Jemma: It was an extraordinary scene to be a part of and it required absolutely no acting because it was so moving and so from the heart. From Steven Moffat’s heart and from Peter Capaldi’s. It was a privilege and an honor to be a part of it.
Sage: I love that in Series 9 you see the relationship that develops between Kate and Clara, where Clara is somebody who gets the call. It seems like there are things that occurred and there were conversations that were had and they’ve been planning and scheming about what to do when something happens. Do you get to have conversations about Kate’s arc for the whole series or does it just come script by script?
Jemma: Script by script.
Sage: So then how do you say “Jenna, this is what our relationship should be like in this particular episode?”
Jemma: We develop it scene by scene. You get the script and you get on the floor. You get used to picking up the clues very quickly. Jenna and Peter are fantastic. Jenna is a MARVELOUS actress. Peter, you see it and you see his brain working. Jenna is…when you are working with her on the floor, you see a certain amount of it. But when you actually really see it, when you see it on-screen, she’s working on two levels. She works so sensitively and communicates things to the camera that you don’t pick up when you’re face to face. The relationships really develop in the moment. Script by script, certain aspects of Kate’s background or character get revealed. So I didn’t know she was a bridge player and a gardener till I got that episode. Although, I might have guessed that. I’ve done a lot of work on her, created a background and a private life for her.
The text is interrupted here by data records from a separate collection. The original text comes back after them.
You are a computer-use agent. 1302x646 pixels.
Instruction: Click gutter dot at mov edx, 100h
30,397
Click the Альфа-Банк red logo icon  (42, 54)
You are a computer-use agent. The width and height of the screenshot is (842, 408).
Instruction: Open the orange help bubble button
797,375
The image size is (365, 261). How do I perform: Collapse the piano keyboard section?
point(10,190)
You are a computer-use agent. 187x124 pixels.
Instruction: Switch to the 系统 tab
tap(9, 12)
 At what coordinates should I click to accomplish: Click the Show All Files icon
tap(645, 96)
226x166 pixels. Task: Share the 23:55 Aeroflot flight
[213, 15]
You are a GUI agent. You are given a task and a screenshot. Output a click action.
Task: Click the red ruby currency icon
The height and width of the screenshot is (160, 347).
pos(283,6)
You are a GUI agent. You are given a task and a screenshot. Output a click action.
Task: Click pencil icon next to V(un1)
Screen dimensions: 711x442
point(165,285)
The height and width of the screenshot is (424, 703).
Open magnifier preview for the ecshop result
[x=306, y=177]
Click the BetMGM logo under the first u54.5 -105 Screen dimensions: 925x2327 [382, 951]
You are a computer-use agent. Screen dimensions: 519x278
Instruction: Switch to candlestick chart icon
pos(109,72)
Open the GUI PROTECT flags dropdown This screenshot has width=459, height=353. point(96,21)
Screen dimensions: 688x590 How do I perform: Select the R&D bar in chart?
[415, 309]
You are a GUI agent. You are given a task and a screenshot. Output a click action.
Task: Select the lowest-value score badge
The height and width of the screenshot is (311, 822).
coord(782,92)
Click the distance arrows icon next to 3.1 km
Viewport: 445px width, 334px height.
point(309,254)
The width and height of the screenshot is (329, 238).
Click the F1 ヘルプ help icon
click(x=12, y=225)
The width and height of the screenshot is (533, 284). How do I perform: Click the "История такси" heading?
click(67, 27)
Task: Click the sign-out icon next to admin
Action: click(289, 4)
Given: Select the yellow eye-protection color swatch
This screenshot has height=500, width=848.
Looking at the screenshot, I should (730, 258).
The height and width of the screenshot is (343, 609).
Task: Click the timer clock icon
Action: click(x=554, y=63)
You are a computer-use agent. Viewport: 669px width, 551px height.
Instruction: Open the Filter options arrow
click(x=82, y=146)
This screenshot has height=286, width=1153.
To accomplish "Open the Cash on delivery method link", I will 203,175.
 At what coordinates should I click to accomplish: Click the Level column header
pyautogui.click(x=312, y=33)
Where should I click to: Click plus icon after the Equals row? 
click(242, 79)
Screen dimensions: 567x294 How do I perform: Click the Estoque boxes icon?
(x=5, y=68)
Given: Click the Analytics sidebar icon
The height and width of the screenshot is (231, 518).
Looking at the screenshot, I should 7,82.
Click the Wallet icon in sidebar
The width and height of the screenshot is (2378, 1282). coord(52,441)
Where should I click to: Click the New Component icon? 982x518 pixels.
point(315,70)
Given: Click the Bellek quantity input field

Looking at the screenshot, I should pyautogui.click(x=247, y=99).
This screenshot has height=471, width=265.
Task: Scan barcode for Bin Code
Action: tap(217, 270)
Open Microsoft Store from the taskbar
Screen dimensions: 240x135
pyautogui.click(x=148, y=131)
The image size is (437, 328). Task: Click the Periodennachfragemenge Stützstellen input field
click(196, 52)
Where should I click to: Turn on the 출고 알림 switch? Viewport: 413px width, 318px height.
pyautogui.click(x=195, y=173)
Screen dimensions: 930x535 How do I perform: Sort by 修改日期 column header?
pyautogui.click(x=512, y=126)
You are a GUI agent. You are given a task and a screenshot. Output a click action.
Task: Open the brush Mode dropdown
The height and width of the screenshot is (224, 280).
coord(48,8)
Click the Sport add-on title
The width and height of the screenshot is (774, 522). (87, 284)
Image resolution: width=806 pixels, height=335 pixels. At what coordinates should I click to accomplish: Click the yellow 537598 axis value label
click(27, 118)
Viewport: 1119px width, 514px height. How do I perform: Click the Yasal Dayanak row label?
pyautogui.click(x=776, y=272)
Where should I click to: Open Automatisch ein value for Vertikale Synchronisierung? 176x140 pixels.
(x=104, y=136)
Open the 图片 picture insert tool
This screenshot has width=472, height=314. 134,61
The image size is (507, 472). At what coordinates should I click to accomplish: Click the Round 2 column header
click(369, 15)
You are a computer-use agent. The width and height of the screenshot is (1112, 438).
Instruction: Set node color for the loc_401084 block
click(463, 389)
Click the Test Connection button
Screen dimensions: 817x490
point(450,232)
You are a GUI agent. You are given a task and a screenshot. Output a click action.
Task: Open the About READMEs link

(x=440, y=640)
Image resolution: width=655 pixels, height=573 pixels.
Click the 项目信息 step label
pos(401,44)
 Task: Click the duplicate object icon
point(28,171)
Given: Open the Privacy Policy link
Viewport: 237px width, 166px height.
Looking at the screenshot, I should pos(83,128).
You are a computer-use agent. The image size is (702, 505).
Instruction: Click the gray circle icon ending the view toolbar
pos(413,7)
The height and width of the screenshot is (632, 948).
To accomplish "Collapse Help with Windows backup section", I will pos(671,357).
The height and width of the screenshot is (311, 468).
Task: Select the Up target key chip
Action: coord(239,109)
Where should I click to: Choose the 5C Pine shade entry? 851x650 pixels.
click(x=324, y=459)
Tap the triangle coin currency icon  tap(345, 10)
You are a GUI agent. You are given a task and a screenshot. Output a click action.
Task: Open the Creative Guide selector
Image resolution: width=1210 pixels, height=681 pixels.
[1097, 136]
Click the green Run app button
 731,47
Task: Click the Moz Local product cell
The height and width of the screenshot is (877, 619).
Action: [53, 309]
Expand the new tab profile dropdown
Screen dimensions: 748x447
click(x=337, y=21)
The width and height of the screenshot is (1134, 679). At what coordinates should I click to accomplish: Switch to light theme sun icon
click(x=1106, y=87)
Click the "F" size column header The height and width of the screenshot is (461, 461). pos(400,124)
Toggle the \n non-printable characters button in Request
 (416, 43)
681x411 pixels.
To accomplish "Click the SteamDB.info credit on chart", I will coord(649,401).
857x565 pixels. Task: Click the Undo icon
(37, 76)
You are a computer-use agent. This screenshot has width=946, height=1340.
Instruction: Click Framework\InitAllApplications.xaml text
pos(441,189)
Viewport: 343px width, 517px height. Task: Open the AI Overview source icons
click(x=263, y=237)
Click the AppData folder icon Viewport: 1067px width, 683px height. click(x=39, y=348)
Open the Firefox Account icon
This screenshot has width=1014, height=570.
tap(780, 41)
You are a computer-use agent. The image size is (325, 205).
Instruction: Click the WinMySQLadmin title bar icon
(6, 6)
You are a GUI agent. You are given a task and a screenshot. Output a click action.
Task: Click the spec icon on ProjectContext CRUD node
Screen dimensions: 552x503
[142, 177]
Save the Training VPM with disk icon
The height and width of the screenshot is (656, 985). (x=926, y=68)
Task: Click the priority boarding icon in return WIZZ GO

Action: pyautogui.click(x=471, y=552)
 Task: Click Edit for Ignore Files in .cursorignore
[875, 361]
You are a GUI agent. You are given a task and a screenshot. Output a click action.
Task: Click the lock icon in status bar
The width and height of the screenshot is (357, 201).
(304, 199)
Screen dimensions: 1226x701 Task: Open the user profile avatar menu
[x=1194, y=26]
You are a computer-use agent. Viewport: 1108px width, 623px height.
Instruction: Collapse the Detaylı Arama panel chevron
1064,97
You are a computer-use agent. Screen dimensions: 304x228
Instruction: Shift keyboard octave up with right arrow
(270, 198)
I do think there’s a certain amount done, for example, with costume design. Peter said, when there was a lot of walking around with the Zygons in rubbly basements…
Kim: And you were doing it in heels!
Jemma: And Peter kept looking at my feet going “Really? REALLY? You know UNIT is an Army. Really?” But you see, the thing is, the costume designer and I worked on the character. Yes, she’s part of an Army and yes, she wears suits, and yes, she’s kick ass but there’s something really nice about the fact that she displays her individualism through quirks of costume. She likes to wear heels!
Kim: And that’s just a way for her to promote her femininity too. “I can still be all these things and rock a pair of heels.”
Sage: It’s so wonderful, with those episodes in particular, we have Kate and Osgood and two versions of Clara. It was such a wonderful female-forward arc for the show. It seems like having Kate in charge of UNIT changes the dynamic. As soon as she comes on-screen, it’s like the ladies are double in charge. It shifts it.
Jemma: It does! And if you look around at the episodes that I’ve been in, like the Cybermen episode (“Dark Water” and “Death in Heaven”), there’s Osgood and Kate and Missy and Clara. They create fantastically strong female characters. And all very distinct. They are not similar, there’s an age range, they are all flawed, they’re brilliant. It’s very empowering for girls to watch. And that’s great.
Kim: When you did the 50th Anniversary, did you expect that you would become a recurring presence?
Jemma: No. I had no idea. It’s been an unfolding joy and it’s been a great joy of my life. Because I think our lives are profoundly affected by it. There are few things as important to a human being as a sense of community and one of the things that has opened up to me through this part and this series is being a part of an incredible community. I’ve been embraced, partly because of Steven Moffat and partly because of Nicholas Courtney and I’m immensely grateful. It’s a privilege and an honor to be a part of it. I mean that from the bottom of my heart.
Thank you to Peter Davison, Nicholas Briggs, and Jemma Redgrave for their time and thank you (as always) to the folks at Long Island Who for allowing us the opportunity to talk to their guests.